At the moment, a format can be, e.g., cqp (mandatory), bin (used for context display) or tgrep (to search on parse trees rather than token/lemmas/POS tags). Each corpus directory has to contain a corpus.properties file, an example of which can be seen further below.

Example conversion

Let’s say we have a corpus in the NEGRA export format (a sample can be found here: http://www.coli.uni-saarland.de/projects/sfb378/negra-corpus/corpus-sample.export).

To convert it, we’ll write a short conversion program:

#!/usr/bin/env groovy
@Grab(
	group='de.tudarmstadt.ukp.dkpro.core', 
	module='de.tudarmstadt.ukp.dkpro.core.io.bincas-asl', 
	version='1.5.0')
@Grab(
	group='de.tudarmstadt.ukp.dkpro.core', 
	module='de.tudarmstadt.ukp.dkpro.core.io.negra-asl', 
	version='1.5.0')
@Grab(
	group='de.tudarmstadt.ukp.dkpro.core', 
	module='de.tudarmstadt.ukp.dkpro.core.io.imscwb-asl', 
	version='1.5.0')

import org.uimafit.pipeline.SimplePipeline;
import de.tudarmstadt.ukp.dkpro.core.io.bincas.SerializedCasWriter;
import de.tudarmstadt.ukp.dkpro.core.io.imscwb.ImsCwbWriter;
import de.tudarmstadt.ukp.dkpro.core.io.negra.NegraExportReader;
import de.tudarmstadt.ukp.dkpro.core.api.resources.CompressionMethod;
import static org.uimafit.factory.AnalysisEngineFactory.createPrimitiveDescription;
import static org.uimafit.factory.CollectionReaderFactory.createDescription;

// Collection ID
def id = args[0]

// Source file (e.g. tuebadz-5.0.anaphora.export.bz2)
def source = args[1]

// Target folder
def target = args[2];

SimplePipeline.runPipeline(
	createDescription(NegraExportReader.class,
	    NegraExportReader.PARAM_SOURCE_LOCATION, source,
	    NegraExportReader.PARAM_COLLECTION_ID, id,
	    NegraExportReader.PARAM_LANGUAGE, "de",
	    NegraExportReader.PARAM_ENCODING, "ISO-8859-15",
	    NegraExportReader.PARAM_READ_PENN_TREE, true),

	createPrimitiveDescription(SerializedCasWriter.class,
	    SerializedCasWriter.PARAM_PATH, target + "/bin",
	    SerializedCasWriter.PARAM_USE_DOCUMENT_ID, true,
	    SerializedCasWriter.PARAM_COMPRESSION, CompressionMethod.XZ),

	createPrimitiveDescription(ImsCwbWriter.class,
	    ImsCwbWriter.PARAM_TARGET_ENCODING, "UTF-8",
	    ImsCwbWriter.PARAM_TARGET_LOCATION, target + "/cqp",
	    ImsCwbWriter.PARAM_WRITE_TEXT_TAG, true,
	    ImsCwbWriter.PARAM_WRITE_DOCUMENT_TAG, true,
	    ImsCwbWriter.PARAM_WRITE_OFFSETS, true,
	    ImsCwbWriter.PARAM_WRITE_LEMMA, true,
	    ImsCwbWriter.PARAM_WRITE_DOC_ID, false));

Save it as convert-sample.groovy and run it, using: groovy convert-sample sample corpus-sample.export SAMPLE.

We’re presented with a directory SAMPLE, with two subdirectories bin and cqp.

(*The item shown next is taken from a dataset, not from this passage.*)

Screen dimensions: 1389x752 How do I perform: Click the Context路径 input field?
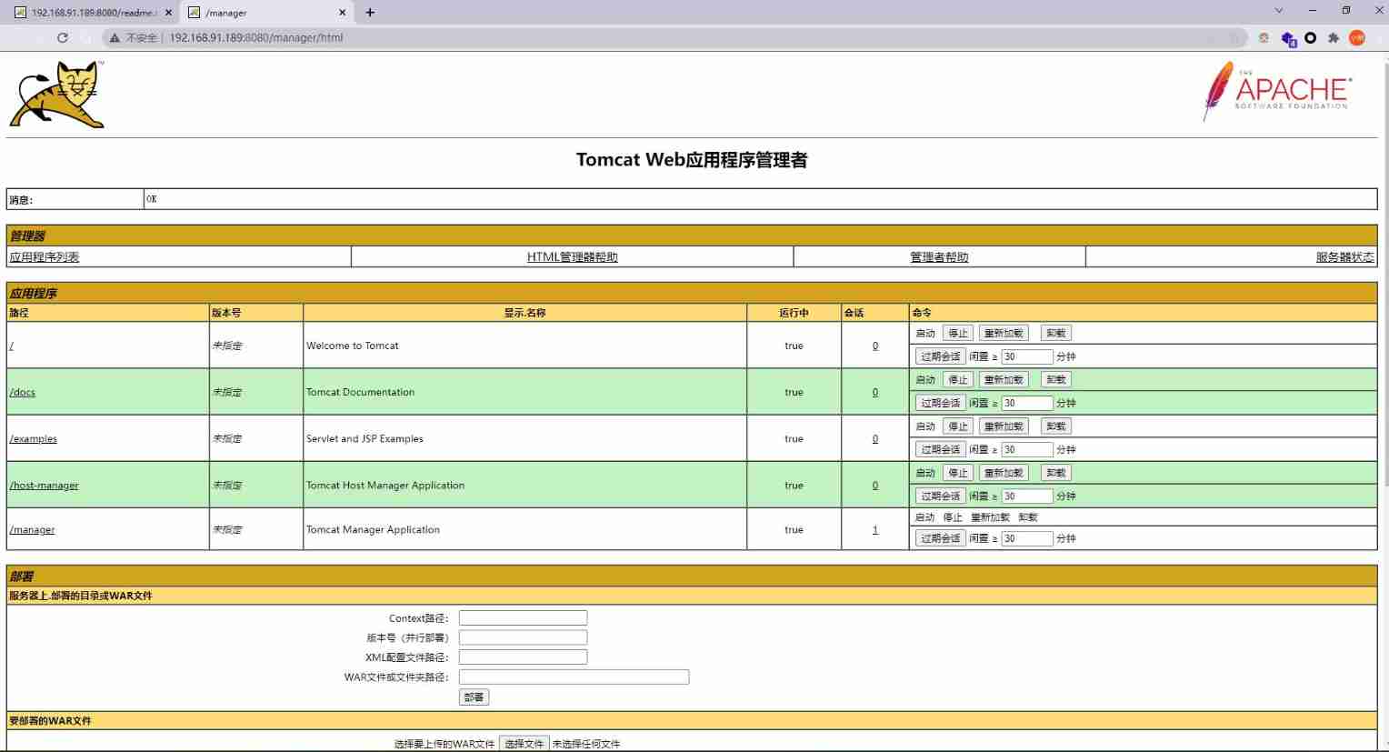tap(523, 618)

Copy SAMPLE to your corpora directory. Now we have to do some post-processing: First create a corpus.properties below SAMPLE, containing these lines:

name=NEGRA sample
description=Just an example corpus.
language=de

Then move the registry directory from /srv/csniper/corpora/SAMPLE/cqp/registry to /srv/csniper/corpora/registry. You have to edit the /srv/csniper/corpora/registry/sample file, changing the following lines:

# path to binary data files
HOME target/SAMPLE/cqp/data

# path to binary data files
HOME /srv/csniper/corpora/SAMPLE/cqp

At last, move all files from /srv/csniper/corpora/SAMPLE/cqp/data to /srv/csniper/corpora/SAMPLE/cqp, and remove the now empty data directory.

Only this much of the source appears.